This Year It Will Be Different by Maeve Binchy
My rating: 4 of 5 stars
From the New York Times bestselling author of Circle of Friends and The Glass Lake comes This Year It Will Be Different, a stunning new work that brings us the magic and spirit of Christmas in fifteen stories filled with Maeve Binchy's trademark wit, charm, and sheer storytelling genius. Instead of nostalgia, Binchy evokes contemporary life; instead of Christmas homilies, she offers truth; and instead of sugarplums, she brings us the nourishment of holidays that precipitate change, growth, and new beginnings.
In "A Typical Irish Christmas," a grieving New York widower heads for a holiday in Ireland and finds an unexpected destination not just for himself, but for a father and daughter at odds. The title story "This Year It Will Be Different" also delves into the emotions of a person at mid-life--a woman with a complacent husband and grown children who are entering a season that can forever alter her life, and theirs. In "Pulling Together," a teacher not yet out of her twenties sees her affair with a married man at a turning point as Christmas Eve approaches--and she may be off on a new direction with some unusual friends. And in the delightful tale "The Hard Core," the four most recalcitrant residents of a nursing home are left alone at Christmas with the owner's daughter in charge: the result is sure to be disaster--or the kind of life-affirming renewal that only the spirit of the season can bring.

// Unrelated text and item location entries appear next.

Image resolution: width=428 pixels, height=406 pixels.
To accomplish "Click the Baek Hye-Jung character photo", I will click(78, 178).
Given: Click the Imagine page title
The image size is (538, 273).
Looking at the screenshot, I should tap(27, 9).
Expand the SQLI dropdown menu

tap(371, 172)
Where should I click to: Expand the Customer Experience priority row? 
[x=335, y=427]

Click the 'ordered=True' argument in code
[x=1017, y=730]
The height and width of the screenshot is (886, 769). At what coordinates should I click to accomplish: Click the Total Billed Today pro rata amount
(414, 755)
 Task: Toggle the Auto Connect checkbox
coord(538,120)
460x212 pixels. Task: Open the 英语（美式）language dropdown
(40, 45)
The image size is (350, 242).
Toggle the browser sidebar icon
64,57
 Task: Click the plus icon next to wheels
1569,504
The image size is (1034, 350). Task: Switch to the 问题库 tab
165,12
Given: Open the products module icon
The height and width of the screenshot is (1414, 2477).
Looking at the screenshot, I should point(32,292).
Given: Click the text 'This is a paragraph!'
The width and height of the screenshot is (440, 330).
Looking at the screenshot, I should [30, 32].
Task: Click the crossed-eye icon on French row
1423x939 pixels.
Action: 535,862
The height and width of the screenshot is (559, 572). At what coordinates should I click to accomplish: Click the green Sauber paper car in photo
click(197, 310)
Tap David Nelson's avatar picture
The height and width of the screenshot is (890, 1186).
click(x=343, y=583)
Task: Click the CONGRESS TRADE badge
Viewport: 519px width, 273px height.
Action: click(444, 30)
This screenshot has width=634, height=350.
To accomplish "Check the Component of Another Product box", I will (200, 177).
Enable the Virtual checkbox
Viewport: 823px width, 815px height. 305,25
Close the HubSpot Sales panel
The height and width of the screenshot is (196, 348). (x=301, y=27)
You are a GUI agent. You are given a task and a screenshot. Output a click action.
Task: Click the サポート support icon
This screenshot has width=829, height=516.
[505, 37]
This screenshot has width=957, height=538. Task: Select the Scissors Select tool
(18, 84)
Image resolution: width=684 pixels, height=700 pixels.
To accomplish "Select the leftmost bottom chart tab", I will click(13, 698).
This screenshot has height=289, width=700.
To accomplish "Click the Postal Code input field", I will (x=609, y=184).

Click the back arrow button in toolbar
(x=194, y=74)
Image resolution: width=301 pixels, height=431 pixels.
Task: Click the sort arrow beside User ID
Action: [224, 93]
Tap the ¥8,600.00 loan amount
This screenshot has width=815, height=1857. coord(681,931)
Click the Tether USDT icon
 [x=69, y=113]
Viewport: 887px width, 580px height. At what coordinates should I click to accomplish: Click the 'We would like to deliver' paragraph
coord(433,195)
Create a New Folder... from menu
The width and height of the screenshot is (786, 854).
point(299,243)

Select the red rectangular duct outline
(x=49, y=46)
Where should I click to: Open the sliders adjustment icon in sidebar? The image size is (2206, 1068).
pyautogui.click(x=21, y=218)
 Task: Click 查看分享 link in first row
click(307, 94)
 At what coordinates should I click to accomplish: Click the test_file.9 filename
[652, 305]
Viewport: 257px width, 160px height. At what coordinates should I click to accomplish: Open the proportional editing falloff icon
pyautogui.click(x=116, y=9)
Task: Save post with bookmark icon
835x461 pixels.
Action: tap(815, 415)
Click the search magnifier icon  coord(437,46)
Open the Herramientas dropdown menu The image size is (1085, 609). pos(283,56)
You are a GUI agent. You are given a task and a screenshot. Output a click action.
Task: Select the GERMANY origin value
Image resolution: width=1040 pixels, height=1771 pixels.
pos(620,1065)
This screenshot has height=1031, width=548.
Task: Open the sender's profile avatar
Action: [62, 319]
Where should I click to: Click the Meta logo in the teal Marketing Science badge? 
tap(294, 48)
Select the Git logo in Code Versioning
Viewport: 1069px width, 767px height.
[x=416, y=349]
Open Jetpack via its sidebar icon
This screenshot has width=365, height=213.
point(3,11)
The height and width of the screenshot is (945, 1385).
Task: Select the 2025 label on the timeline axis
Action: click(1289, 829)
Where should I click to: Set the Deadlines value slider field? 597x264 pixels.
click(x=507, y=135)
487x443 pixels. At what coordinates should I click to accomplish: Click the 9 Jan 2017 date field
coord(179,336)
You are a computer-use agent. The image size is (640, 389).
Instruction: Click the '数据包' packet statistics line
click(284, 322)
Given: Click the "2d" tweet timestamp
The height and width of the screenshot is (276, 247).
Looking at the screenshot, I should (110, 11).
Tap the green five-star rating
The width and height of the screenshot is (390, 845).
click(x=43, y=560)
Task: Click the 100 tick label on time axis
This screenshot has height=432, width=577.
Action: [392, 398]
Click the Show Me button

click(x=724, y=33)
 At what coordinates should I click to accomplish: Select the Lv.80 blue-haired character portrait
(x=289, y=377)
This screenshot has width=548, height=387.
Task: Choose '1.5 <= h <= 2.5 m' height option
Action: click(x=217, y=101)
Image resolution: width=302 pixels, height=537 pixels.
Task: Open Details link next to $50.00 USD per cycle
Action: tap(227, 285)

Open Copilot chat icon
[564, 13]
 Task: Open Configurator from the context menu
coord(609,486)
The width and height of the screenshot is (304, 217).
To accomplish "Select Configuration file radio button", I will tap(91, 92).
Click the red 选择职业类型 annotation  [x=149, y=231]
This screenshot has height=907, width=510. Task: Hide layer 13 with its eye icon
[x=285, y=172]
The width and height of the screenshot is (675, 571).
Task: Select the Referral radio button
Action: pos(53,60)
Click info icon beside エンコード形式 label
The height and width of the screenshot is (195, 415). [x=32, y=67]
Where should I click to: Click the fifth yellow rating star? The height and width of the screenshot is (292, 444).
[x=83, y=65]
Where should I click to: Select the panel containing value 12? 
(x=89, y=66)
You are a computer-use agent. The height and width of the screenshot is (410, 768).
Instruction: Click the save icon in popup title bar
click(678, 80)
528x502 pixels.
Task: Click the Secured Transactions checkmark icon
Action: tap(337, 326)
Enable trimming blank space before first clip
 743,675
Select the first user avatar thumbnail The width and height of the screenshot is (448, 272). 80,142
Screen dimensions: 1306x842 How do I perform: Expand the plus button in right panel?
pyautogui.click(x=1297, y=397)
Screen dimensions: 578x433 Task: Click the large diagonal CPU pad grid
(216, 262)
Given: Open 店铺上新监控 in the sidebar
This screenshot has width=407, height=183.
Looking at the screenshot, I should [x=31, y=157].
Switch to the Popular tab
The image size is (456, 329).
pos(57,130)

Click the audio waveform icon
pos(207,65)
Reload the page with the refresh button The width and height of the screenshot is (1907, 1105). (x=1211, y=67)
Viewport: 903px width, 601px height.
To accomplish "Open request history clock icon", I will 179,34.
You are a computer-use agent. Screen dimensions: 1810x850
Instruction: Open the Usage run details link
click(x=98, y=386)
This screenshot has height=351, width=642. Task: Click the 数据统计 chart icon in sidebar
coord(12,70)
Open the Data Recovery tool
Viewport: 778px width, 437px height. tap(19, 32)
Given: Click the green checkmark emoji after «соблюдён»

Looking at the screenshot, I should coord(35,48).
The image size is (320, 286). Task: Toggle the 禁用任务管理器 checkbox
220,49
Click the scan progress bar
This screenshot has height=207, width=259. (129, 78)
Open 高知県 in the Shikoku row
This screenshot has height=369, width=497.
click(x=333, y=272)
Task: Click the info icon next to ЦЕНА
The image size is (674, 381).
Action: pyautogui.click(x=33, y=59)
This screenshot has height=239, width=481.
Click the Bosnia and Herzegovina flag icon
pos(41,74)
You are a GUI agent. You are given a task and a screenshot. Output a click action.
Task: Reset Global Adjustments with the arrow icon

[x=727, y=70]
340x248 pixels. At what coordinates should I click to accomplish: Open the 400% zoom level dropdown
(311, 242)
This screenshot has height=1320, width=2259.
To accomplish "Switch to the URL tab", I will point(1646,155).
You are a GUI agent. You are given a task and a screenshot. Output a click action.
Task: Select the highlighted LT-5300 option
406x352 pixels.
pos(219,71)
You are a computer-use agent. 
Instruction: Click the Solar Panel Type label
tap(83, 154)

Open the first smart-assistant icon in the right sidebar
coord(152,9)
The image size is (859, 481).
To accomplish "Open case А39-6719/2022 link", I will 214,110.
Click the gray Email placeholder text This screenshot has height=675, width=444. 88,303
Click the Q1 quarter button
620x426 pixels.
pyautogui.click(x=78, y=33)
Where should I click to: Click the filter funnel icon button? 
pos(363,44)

This book was a collection of great stories about Christmas celebrations. Many of them involved men, women or families from Ireland, Britain or Australia. There were stories for everyone from all walks of life and in all sorts of situations. My favorite was the one about the Irish schoolteacher who was supposed to get married but her fiance left her. Many years later, her students kept asking her what she was doing for Christmas and finally she told them she was going to America -- to New York City. They asked her to make a wish on the Statue of Liberty for them and she agreed. She found $200 in the back of her passport that she put there in anticipation of her honeymoon. She went to New York City and used the $200 to take a tour of the city. On that tour, she went to the Statue of Liberty and made a wish that the students would get their performance hall built. While she was on that particular trip, she met a man and they became good friends. The man had lost his very good friend, Stephan, within the last year. He told him he would build him an auditorium, but he couldn't do it in New York because he and Stephan were gay and his family objected. So, he and the schoolteacher decided to build Stephan's auditorium in Ireland for her students. They both got their wishes. There are lots of other stories like this one in this wonderful book. Great for reading by the fire on a cold December night.